Just as Ursula K. Le Guin once said, authors help readers sail the river of time. The boarding pass for a story can take one deep into history, far into the future, or allow bibliophiles to bounce back and forth. Writers as various as Mark Twain and Diana Gabaldon have explored the idea of time travel, maintaining its popularity and giving the following books—and those like them—their moment to shine.
In The First Fifteen Lives of Harry August (Redhook: Hachette. 2014. ISBN 9780316399623. pap. $16; ebk. ISBN 9780316399630), the future needs the help of the past. As Harry August lies on his deathbed, a young girl appears, saying she was almost too late. She has a message for him, passed down from generations after his own. The world is ending, as of course it must, but it is ending too soon. Harry is a kalachakra, a human who is reborn over and over and able to bring all of his memories of each previous life with him. It is a fantastically smart and enthralling basis for a story, and author Claire North spins it out wonderfully, weaving Harry’s many histories into his mission to save the world.
The fantasy of being able to fix the present by going back in time forms the heart of Daniel Clowes’s Patience (Fantagraphics. Mar. 2016. ISBN 9781606999059. $29.99). Jack Barlow loves one thing in his wreck of a world: his wife, Patience. They are about to become parents, but early in this graphic novel, Patience is murdered. Her death spurs Jack to action, and he ricochets through different periods to prevent it from happening. Clowes writes with gritty fervor as he traces Patience’s complicated past and Jack’s ever-whirling quest. The story is supported by kaleidoscopic and intricate art, rendered in saturated colors and innovative panels. While the book has a dark undertow, it is all the while powered by the abiding core of Jack and Patience’s relationship.
Connie Willis’s Blackout (Spectra: Bantam. 2010. ISBN 9780345519832. pap. $16; ebk. ISBN 9780345519641), along with its companion All Clear, garnered Nebula, Locus, and Hugo awards and deservedly so. In this first installment, a group of Oxford historians transport back to the 1940s to research World War II, witnessing various elements of the conflict and interacting with a brilliantly drawn cast of characters. By the end of the novel, however, it is obvious that something has gone wrong as none of them are able to jump back to their own time. Shifting between each of the protagonists on individual assignments, Willis paints a vibrant portrait of the age. The story concludes in All Clear, which follows the historians as they try to find a way home.
Originally published in 1995, one of Isaac Asimov’s lesser-known novels explores time travel and its paradoxes with great acuity and verve. Andrew Harlan is an Eternal, someone who lives outside of time and place in Eternity. There he helps to manipulate upwhen and downwhen, modifying things in the centuries under Eternity’s control in order to create the most desirable outcomes (of course, the question is for whom).
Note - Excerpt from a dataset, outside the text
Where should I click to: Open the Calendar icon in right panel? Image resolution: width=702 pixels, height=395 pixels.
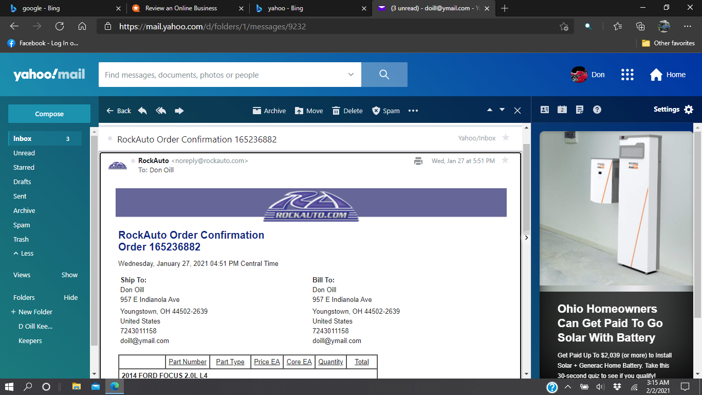pyautogui.click(x=562, y=110)
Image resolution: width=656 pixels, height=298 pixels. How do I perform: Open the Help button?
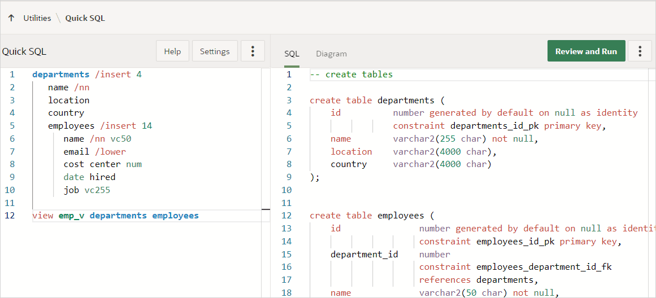[172, 51]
The fast-paced narrative, shaded with politics and philosophy, unfolds as Andrew falls in love with a woman who will be caught in one of the alterations. His attempt to grab her out of time triggers unexpected and profound changes in The End of Eternity (Forge: Tor. 2011. ISBN 9780765319197. pap. $16.99; ebk. ISBN 9781429970945).
In the early morning hours following Halloween 1988, 12-year-old Erin Tieng awakens from a nightmare and goes to start her paper route. Soon she has joined a pack of other delivery girls, one wielding a hockey stick for protection. They are going to need it as they encounter a mix of aliens, flying dinosaurs, and odd disappearances in Brian K. Vaughan’s trippy first volume of Paper Girls (Image. Apr. 2016. ISBN 9781632156747. pap. $9.99; ebk. ISBN 9781632158574). Artist Cliff Chiang brings a detailed and surreal aesthetic to the artwork, design, and page layout that perfectly matches the danger and disorientation that so richly flavors the tale. The girls struggle to figure out what has happened, what time period they are in, and who is after them.
Unlike the writer and comics masters above, James Gleick approaches the subject from a nonfiction perspective. He begins Time Travel: A History (Pantheon. Sept. 2016. ISBN 9780307908797. $26.95; ebk. ISBN 9780307908803) with a study of the Time Traveller, the central character in H.G. Wells’s 1895 masterpiece The Time Machine. From there he proceeds through history, literature, culture, science, math, and philosophy as he investigates our human conception of, and confrontation with, time. Gleick paves much of the path through this loopy terrain using fiction and other creative designs in essay-like chapters that are engaging, eclectic, and intriguing. Readers are offered an open invitation to marvel.